The injured and sick lined up at a tent outside a crumbled hospital: adults, children and babies with festering wounds, broken bones and empty bellies.
Though more than a week had passed since Haiti's Jan. 12 earthquake, this was their first encounter with medical care. They were greeted at a makeshift clinic in the town of Leogane by a group of volunteers who had traveled from Long Island, Brooklyn and Idaho.
"There was this baby, she was screaming 'Jesus, Jesus!' " said Capenter Laborde, 44, of Coram, an airport operations supervisor and former firefighter for the Port Authority who spent four days translating for patients and arranging medical evacuation for the most critical cases.
"It was heartbreaking," he said Wednesday, after his return. "Some babies were born on the street, premature. Some still had the umbilical cord attached. There were babies with head injuries, leg fractures."
The Long Island group, which included two doctors and a nurse practitioner, was led by Lucia Anglade, a West Babylon school bus driver who in 2002 founded a nonprofit to build a school in Milot, the northern Haiti town where she grew up.
The journey was made possible by an Idaho doctor who, after discovering Anglade's Life and Hope Haiti Web site, paid for the Long Islanders to fly to Fort Lauderdale, where he joined them on a corporate jet that had been volunteered to fly them to Cap Haitien.
Their first stop was at the hospital in nearby Milot, where Anglade met a 5-year-old girl with a broken leg. She had been brought from Carrefour, near Port-au-Prince.
"I asked her for her family and she said, 'I don't know,' " Anglade said. "The hospital said she didn't have any parents."
Then they headed to Leogane, about 10 miles from the epicenter of the quake, where they took over for a group of Cuban doctors who had planned to leave but were not expecting replacements.
The handoff "was a coincidence," Laborde said. "Haiti is chaos."
The memory that continues to haunt him involves a 12-year-old girl treated for a broken leg. He had noticed her lingering in the hospital courtyard and asked how he could help.
Her parents had died in the earthquake.
"I have nowhere to go," she told him.
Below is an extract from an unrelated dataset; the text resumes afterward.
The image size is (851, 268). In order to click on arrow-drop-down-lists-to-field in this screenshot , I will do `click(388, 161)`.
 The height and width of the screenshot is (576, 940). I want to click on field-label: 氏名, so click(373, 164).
She had been hobbling through the streets, begging for help and food. Alone and unable to run from predators, she told him she had been raped.
Laborde said he took her to a nun, who arranged for a nearby orphanage to take her in.
The group exhausted its supplies of antibiotics - seven of 10 women had arrived with vaginal infections from contaminated water, Laborde said - and left Leogane on Sunday, replaced by doctors from the Dominican Republic.
But they say they must return as soon as they can.
"There's so much to be done," Anglade said.